> [Set task]: Put every line of the data from the one containing "You are a GUI" down to the one containing "This screenshot has width=1148, height=1052." into a Markdown table with the columns Row and Content. Number the lines in order and leave out blank ones.

> [Dataset records]:
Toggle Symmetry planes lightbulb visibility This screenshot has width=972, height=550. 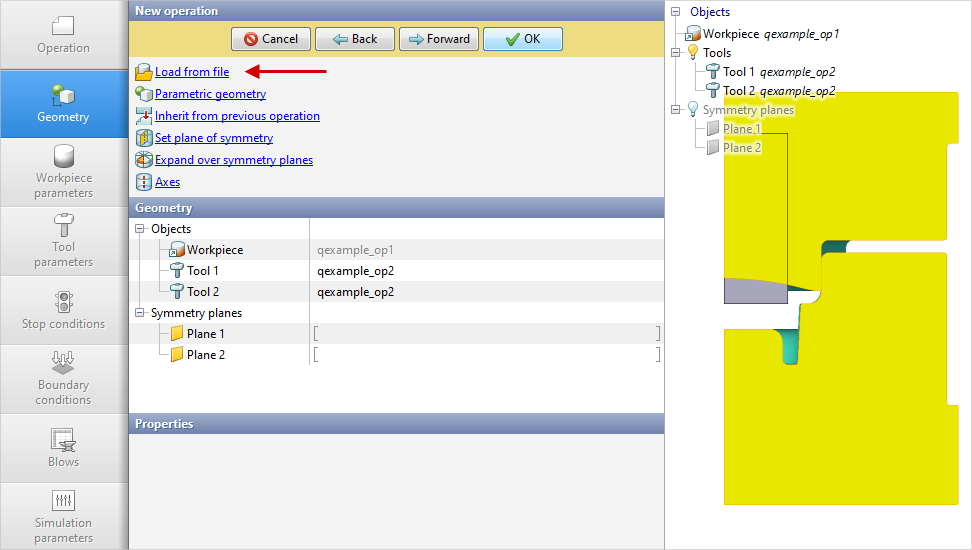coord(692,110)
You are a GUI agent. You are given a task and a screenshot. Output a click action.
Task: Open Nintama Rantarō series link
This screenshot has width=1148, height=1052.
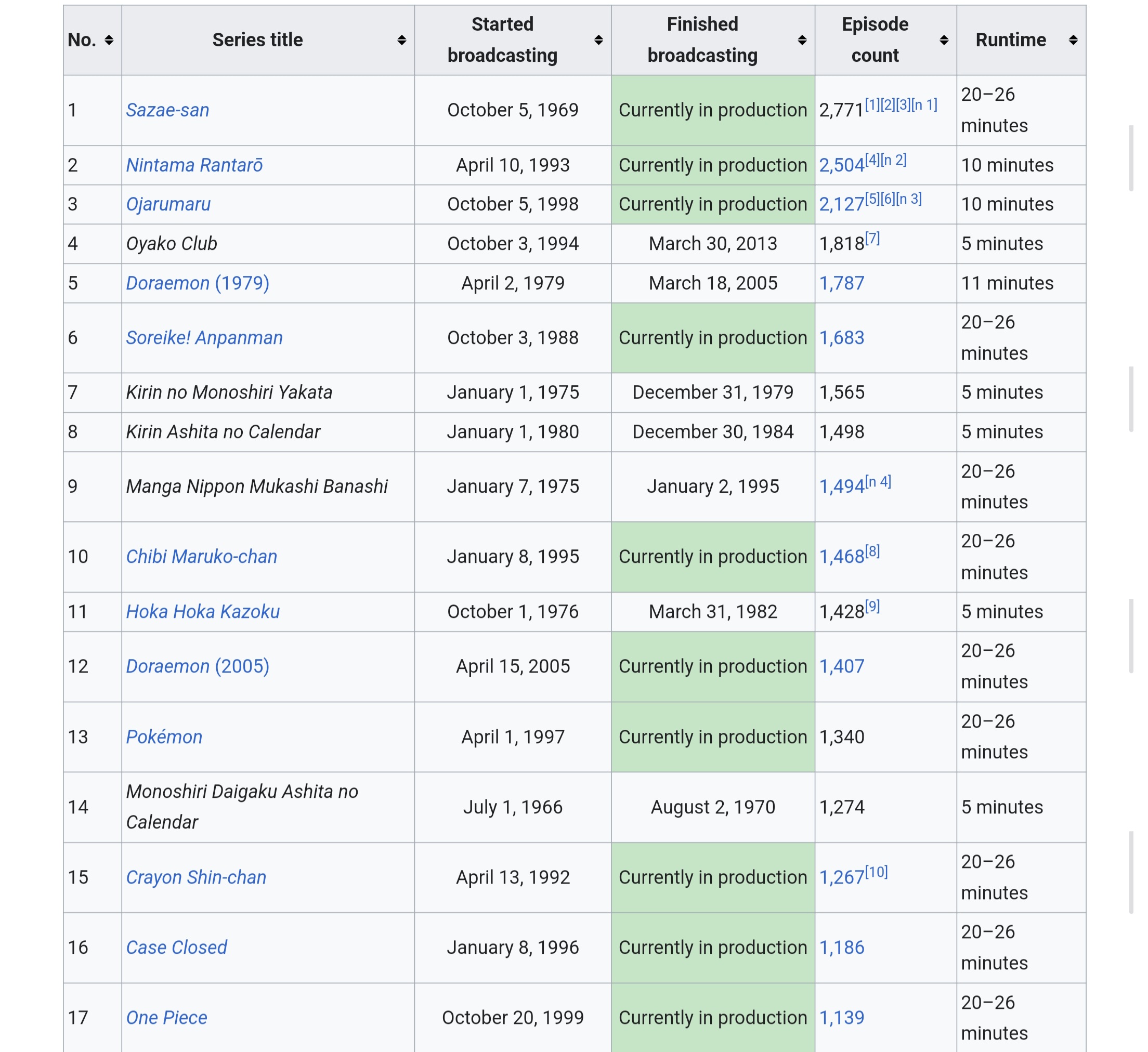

==

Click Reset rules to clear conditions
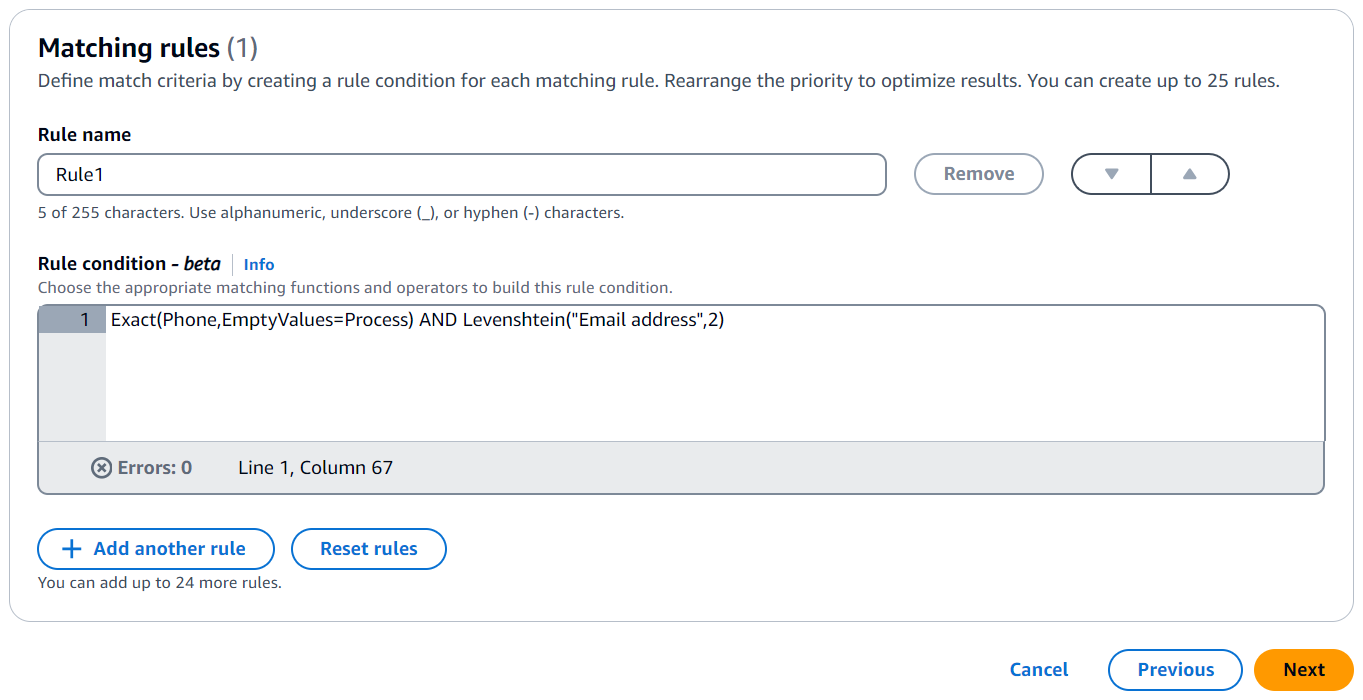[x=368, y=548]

> [Result of the task]:
| Row | Content |
|---|---|
| 1 | You are a GUI agent. You are given a task and a screenshot. Output a click action. |
| 2 | Task: Open Nintama Rantarō series link |
| 3 | This screenshot has width=1148, height=1052. |